SOURCE -
Begin

July 05, 2019

The Financial Stability Institute (FSI) of BIS published a paper that surveys 16 jurisdictions on their Pillar 2 implementation approaches, including the application of proportionality. The focus of the paper is on whether, and how, the supervisory authorities apply proportionality in tailoring risk management expectations and supervisory practices according to the size, complexity, and risk profile of regulated entities. The analysis reveals that, while all surveyed jurisdictions have a process that incorporates the key elements of Pillar 2, their implementation approaches vary. Differences include variations in the methods used to determine Pillar 2 capital add-ons and what these add-ons are intended to cover.

The paper specifies that diverging Pillar 2 approaches can also be attributed to the role of supervisory judgment in applying proportionality and in assessing an institution's risk profile. The study finds that some authorities provide explicit guidance to support the judgments of supervisors, while others allow greater discretion to supervisory teams to fulfill their Pillar 2 responsibilities. This paper reveals that, while all surveyed jurisdictions have a process that incorporates the four principles of Pillar 2, their application varies. For example, some jurisdictions require all banks to submit a self-assessment of their own risk profile and internal capital adequacy assessments, while other jurisdictions impose such requirements on only a subset of banks. In addition, there is limited consensus on what Pillar 2 capital add-ons, if imposed, should cover, including how these capital add-ons interact with the new Basel III buffer requirements. The process used to determine Pillar 2 capital add-ons, if warranted, also differs.

End

REQUIRED WORK -
A: In the Pillar 2 summary, how many jurisdictions does the paper survey?
B: The Pillar 2 summary names the features of regulated entities that supervisors use to tailor risk management expectations and supervisory practices. List them.

INFORMATION PROVIDED -
Begin

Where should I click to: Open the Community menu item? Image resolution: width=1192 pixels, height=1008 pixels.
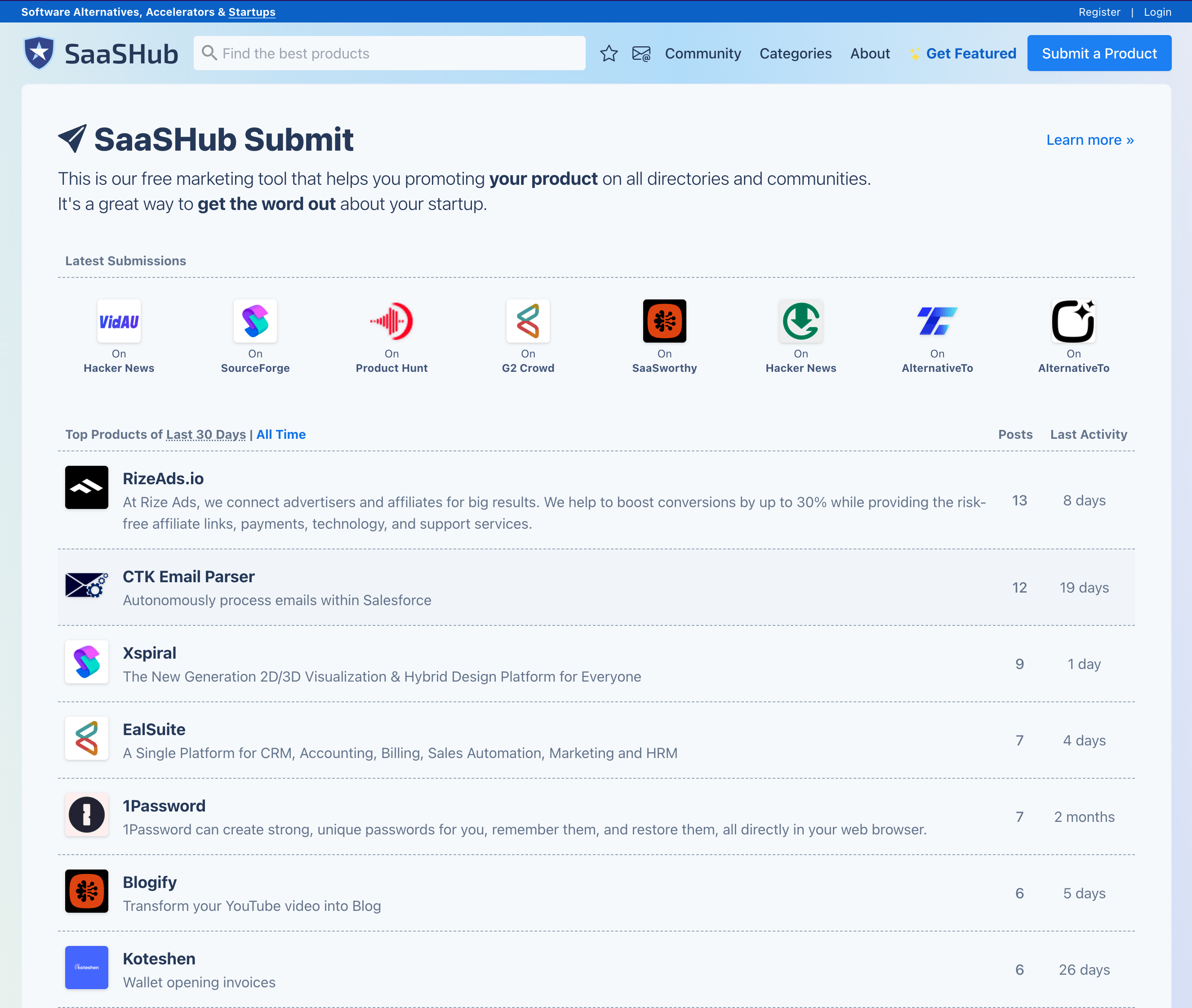pyautogui.click(x=703, y=54)
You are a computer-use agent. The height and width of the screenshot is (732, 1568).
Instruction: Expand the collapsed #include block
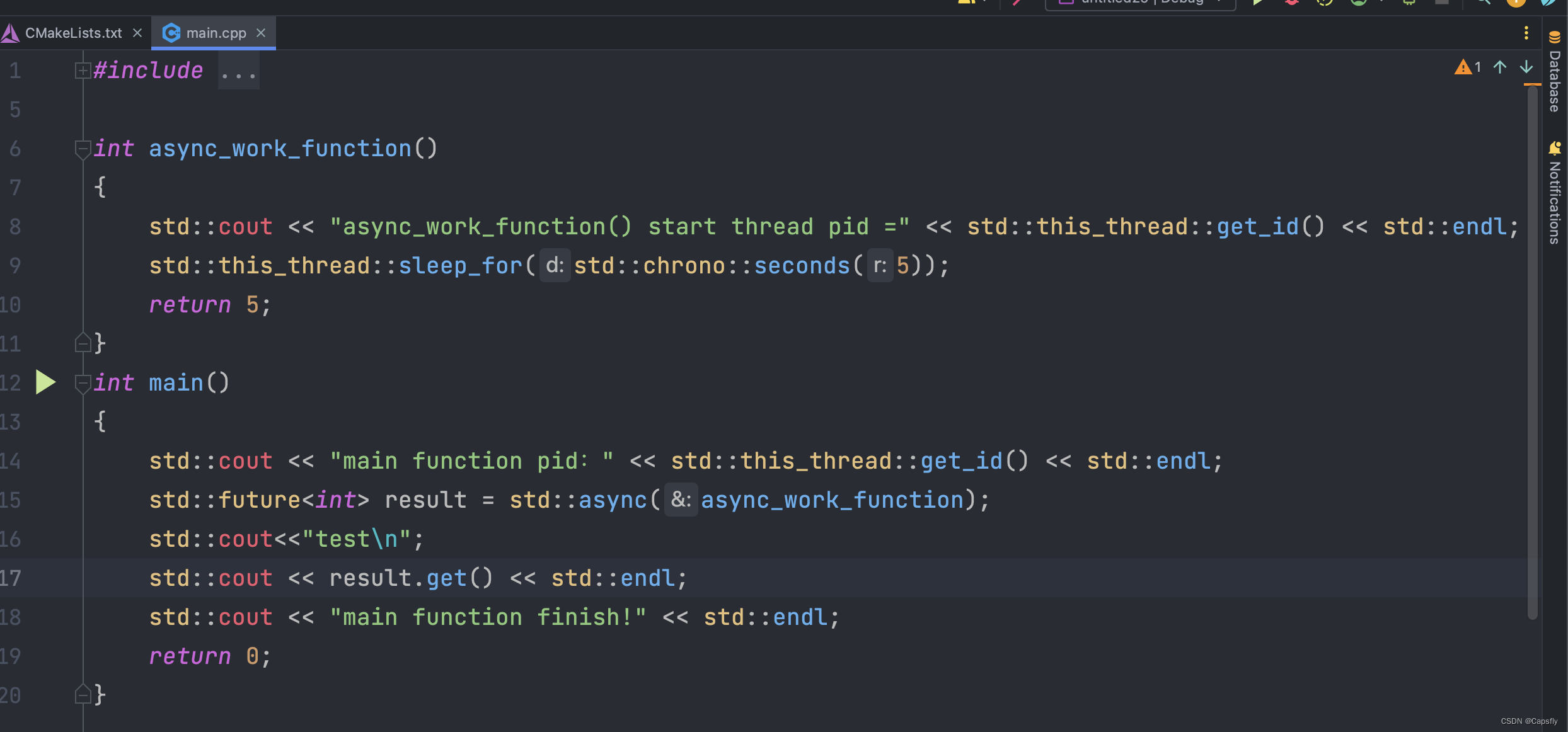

End

WORKED ANSWERS -
A: 16

B:
- Size
- Complexity
- Risk profile